[[ Exercise input, beginning ]]
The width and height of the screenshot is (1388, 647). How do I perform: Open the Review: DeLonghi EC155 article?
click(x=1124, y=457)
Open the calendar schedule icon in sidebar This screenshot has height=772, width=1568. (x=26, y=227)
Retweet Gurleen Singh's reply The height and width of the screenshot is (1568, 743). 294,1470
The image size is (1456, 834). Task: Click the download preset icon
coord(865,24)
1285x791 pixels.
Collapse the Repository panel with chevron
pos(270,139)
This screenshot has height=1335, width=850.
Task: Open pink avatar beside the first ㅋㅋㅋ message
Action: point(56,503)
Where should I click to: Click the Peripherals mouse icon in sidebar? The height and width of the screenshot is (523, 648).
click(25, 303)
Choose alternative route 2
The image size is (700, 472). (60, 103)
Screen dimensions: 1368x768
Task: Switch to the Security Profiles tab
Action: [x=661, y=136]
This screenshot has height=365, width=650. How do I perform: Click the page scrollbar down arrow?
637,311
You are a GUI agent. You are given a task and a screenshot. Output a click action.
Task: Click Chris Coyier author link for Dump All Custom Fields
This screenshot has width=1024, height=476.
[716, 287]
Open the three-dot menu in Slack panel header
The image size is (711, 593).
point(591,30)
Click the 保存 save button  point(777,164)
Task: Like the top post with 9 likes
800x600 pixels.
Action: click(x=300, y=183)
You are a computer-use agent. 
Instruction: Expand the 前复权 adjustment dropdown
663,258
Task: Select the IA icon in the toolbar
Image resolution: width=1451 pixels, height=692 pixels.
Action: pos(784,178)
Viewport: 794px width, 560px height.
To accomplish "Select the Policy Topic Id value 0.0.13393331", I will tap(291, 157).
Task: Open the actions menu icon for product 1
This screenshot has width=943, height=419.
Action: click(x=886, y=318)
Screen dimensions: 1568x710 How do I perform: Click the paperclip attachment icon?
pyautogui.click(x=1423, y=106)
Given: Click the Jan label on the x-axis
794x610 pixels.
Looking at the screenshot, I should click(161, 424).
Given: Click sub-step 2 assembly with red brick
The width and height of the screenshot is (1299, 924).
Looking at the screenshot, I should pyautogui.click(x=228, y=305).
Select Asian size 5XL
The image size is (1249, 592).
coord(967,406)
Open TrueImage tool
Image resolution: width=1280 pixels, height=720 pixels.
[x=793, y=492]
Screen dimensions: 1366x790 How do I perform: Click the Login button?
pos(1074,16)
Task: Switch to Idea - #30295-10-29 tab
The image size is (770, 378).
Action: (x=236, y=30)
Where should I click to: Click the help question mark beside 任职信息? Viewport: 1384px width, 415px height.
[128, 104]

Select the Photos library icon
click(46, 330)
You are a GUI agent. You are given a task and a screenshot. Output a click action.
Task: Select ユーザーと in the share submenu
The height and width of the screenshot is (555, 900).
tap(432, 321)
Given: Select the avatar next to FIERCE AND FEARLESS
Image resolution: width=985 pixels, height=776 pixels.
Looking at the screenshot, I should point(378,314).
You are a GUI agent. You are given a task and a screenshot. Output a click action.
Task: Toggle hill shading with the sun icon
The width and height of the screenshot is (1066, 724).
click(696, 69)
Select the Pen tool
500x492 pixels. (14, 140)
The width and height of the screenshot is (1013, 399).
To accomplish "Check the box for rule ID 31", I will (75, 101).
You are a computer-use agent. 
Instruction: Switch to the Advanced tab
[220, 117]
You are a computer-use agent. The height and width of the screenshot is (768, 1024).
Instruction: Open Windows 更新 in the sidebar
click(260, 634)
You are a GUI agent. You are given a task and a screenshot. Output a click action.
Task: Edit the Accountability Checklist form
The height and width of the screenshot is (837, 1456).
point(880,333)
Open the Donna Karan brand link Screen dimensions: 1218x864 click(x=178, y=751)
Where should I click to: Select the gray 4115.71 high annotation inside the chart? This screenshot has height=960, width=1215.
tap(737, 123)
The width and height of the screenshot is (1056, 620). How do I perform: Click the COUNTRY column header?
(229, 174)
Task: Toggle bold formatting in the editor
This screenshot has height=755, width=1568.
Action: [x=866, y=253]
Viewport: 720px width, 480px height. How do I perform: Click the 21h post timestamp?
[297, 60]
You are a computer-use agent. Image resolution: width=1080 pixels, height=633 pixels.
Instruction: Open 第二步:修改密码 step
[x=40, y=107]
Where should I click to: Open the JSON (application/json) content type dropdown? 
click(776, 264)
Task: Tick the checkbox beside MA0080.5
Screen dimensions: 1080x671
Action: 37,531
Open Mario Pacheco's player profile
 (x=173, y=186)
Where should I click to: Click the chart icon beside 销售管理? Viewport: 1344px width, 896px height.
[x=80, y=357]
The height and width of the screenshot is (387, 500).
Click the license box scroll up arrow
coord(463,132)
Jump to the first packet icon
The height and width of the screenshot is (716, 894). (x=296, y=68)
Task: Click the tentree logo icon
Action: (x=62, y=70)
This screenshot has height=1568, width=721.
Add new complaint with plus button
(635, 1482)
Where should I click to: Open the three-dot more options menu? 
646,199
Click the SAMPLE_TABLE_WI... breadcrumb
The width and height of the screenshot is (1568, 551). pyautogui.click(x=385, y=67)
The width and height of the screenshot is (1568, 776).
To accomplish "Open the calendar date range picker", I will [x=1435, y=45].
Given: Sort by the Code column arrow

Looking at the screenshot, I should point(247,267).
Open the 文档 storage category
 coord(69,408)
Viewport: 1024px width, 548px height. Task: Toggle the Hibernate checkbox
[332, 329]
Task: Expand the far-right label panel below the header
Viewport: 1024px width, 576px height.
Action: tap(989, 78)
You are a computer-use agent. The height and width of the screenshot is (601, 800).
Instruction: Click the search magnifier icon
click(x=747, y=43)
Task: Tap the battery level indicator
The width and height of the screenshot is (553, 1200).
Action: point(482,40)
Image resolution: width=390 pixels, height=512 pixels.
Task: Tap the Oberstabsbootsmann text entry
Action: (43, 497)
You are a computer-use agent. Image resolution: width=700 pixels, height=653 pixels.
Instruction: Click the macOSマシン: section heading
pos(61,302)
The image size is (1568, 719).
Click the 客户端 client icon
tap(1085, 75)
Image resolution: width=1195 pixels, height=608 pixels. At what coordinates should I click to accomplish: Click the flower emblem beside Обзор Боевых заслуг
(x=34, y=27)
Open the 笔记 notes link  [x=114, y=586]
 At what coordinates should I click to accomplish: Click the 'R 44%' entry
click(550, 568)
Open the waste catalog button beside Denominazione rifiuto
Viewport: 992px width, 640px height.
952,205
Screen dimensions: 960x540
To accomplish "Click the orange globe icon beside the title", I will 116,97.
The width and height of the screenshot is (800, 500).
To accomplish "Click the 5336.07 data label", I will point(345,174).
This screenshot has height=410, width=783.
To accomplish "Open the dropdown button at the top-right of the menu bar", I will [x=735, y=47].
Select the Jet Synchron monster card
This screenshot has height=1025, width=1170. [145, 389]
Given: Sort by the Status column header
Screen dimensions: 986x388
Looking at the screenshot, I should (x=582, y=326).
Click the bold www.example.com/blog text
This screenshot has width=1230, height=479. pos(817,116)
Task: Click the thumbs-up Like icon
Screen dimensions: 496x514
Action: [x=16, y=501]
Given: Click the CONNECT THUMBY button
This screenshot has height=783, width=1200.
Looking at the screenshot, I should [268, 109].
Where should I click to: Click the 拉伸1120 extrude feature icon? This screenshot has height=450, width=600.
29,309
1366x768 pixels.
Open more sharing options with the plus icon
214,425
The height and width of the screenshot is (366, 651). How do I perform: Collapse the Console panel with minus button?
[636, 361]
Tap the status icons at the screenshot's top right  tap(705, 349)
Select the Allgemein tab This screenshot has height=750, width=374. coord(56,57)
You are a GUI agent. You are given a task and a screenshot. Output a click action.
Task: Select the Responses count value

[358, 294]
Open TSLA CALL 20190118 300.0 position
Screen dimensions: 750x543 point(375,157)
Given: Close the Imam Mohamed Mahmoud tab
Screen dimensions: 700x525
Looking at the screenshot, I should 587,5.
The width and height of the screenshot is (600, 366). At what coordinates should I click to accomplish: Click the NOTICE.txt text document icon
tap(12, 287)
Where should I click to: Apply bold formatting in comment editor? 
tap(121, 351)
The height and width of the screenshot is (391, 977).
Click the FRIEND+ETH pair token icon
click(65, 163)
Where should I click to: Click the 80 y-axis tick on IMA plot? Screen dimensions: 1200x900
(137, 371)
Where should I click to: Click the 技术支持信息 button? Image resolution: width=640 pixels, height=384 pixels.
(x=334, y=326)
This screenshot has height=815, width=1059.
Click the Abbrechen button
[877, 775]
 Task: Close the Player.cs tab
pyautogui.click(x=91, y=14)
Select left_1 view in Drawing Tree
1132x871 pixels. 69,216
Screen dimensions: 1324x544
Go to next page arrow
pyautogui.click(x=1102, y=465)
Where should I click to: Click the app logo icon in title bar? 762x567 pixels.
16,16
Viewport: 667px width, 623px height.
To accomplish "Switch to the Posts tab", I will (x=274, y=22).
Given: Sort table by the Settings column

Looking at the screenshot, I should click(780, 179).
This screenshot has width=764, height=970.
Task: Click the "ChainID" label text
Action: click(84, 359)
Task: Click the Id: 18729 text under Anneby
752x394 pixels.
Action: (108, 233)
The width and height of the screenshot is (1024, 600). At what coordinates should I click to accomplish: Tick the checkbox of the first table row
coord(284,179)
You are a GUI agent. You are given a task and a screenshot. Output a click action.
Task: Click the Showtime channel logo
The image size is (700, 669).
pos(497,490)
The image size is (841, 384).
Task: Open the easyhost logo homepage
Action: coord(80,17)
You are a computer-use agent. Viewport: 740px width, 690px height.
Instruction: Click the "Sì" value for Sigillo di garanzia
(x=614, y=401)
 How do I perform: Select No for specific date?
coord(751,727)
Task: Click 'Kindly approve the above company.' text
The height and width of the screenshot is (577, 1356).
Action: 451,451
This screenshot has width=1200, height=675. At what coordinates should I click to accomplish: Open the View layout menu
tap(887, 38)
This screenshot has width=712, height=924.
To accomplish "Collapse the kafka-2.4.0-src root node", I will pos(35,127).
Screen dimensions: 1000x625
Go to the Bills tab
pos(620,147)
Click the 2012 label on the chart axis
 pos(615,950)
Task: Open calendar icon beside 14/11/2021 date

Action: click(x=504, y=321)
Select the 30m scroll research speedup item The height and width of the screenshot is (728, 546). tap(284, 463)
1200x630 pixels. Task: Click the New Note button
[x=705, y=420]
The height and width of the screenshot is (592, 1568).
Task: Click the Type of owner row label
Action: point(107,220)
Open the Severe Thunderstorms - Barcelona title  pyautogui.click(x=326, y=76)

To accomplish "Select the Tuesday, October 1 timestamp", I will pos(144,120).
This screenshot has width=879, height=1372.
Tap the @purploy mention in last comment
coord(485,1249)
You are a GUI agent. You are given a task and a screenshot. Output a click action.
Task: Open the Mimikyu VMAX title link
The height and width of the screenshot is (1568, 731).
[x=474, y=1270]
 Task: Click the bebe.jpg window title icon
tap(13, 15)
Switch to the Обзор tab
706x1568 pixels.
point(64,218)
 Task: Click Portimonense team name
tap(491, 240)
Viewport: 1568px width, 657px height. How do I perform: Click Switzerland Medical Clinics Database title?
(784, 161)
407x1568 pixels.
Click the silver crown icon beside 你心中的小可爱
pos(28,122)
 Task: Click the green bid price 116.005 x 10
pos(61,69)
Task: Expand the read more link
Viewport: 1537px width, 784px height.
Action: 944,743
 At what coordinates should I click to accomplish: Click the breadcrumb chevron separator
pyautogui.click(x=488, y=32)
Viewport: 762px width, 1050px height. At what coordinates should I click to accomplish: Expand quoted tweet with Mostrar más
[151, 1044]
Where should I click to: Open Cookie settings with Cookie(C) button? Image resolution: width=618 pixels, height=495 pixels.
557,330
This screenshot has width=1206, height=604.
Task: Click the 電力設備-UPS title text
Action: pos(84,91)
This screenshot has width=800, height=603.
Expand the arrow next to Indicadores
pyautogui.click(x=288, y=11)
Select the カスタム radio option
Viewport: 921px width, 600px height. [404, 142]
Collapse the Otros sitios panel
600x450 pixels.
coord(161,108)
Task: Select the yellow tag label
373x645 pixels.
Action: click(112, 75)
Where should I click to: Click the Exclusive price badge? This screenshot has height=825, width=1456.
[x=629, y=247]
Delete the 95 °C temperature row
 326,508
[[ Exercise input, end ]]
:: What you will do ::
Taking the records from the top, repeat each line exactly until you have repeated the line that contains "Open the calendar schedule".

:: Exercise result ::
The width and height of the screenshot is (1388, 647). How do I perform: Open the Review: DeLonghi EC155 article?
click(x=1124, y=457)
Open the calendar schedule icon in sidebar This screenshot has height=772, width=1568. (x=26, y=227)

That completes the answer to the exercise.